En este contexto habría que señalar también otra dimensión al juego dentro/afuera en Palabras comunes -la de los significados implícitos y los explícitos, con lo que Triana nos dice que el espacio femenino/personal de la casa (donde tiene lugar toda la obra) no puede liberarse hasta que se relacione con ese otro, el espacio exterior donde se efectúa la historia nacional. Éstas son las mujeres de un pasado que desgraciadamente sigue en el presente. En Cuba específicamente, se ha dado el fenómeno de «la mujer nueva», cuya identidad revolucionaria pública no coincide del todo con su realidad privada. Por lo menos, sin embargo, se ha dado allí un primer paso que en muchos otros lugares aún está por darse, donde sigue la mujer «limpia», o sea, bastante si no totalmente ausente del mundo masculino que determina su destino.

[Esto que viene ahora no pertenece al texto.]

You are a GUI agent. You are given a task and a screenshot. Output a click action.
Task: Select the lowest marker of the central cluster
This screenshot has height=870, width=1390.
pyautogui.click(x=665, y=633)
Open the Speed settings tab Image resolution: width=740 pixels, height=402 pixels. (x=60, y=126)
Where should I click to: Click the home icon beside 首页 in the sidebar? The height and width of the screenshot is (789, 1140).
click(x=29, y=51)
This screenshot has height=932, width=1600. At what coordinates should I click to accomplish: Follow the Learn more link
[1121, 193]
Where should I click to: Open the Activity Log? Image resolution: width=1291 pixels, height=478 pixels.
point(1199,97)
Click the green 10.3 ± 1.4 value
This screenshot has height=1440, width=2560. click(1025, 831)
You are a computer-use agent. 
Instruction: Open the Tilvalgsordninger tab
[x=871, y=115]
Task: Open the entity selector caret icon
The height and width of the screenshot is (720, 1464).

En un artículo de ya hace más de varios años, la que escribe el presente análisis argüía que en La noche de los asesinos el juego era más bien intratextual, que los referentes no estaban tanto en la realidad exterior como en la realidad ficticia, o sea que eran mayormente metateatrales2. En el caso de Palabras comunes sería mucho más difícil hacer semejante argumento -la conexión con Cuba es evidente, insistente. Es esta intertextualidad lo que da su «sabor» cubano a la obra; y no la sensualidad o los ritmos dizque «caribeños» que pudieran señalarse ahí. Ahora, mirando hacia atrás, a ese otro ensayo nuestro, creemos haber errado al tratar de borrar totalmente esa conexión, al hacer de La noche de los asesinos una obra casi exclusivamente sicológica. Reconocemos ahora que el palimpsesto cultural sí está ahí, sólo que mucho más borroso que en Palabras comunes. Sin embargo, las palabras de ambas definitivamente tienen en común el fondo histórico del vivir cubano; Victoria, Alicia y Gastón son otra generación de Lalo, Cuca y Beba. Al proclamar que la sala no es la sala, que el inodoro no es el inodoro, éstos expresan la misma necesidad que aquéllos de liberarse, de tener desorden en su vida; sólo que lo hacen al jugar otros, pero no menos peligrosos juegos. Mientras que Lalo, Cuca y Beba siguen ad nauseum o ad infinitum sin poder salir de su prisión, los personajes de Palabras comunes se encierran o se pierden en el refugio de la locura, de la enfermedad, de la parálisis, de la droga o del alcohol. Su prisión, tanto como la de sus primos en La noche de los asesinos, es una de paredes concéntricas, construidas por la sociedad cubana en general, por el núcleo familiar y por el individuo mismo. No se escaparán de esta prisión hasta que hayan tumbado estas tres barreras; el final circular de Palabras comunes sugiere que desde la perspectiva de 1986, cuando terminó de escribir la obra, Triana había visto que todavía quedaban paredes por tumbar. Pero felizmente, con sus palabras, que son mucho más que comunes, el dramaturgo ha empezado a derrocarlas.






Obras consultadas

  • Nigro, Kirsten F. «La noche de los asesinos: Playtext and Stage Enactment». Latín American Theatre Review 11.1 (Fall 1977): 45-47.
  • Taylor, Diana. «Theatre and Revolution: José Triana». Theatre of Crisis. Drama and Politics in Latin America. Lexington: Universtiy of Kentucky P, 1991. 64-95.
  • Triana, José. «Palabras comunes». Tramoya. Cuaderno de teatro. 11 (julio-septiembre 1987): 3-170.
  • Woodyard, George. «Palabras comunes de Triana: [c]iclos de cambio y de repetición». En busca de una imagen. Ensayos críticos sobre Griselda Gambaro y José Triana, ed. Diana Taylor. Ottawa: Girol Books, Inc., 1989. 175-81.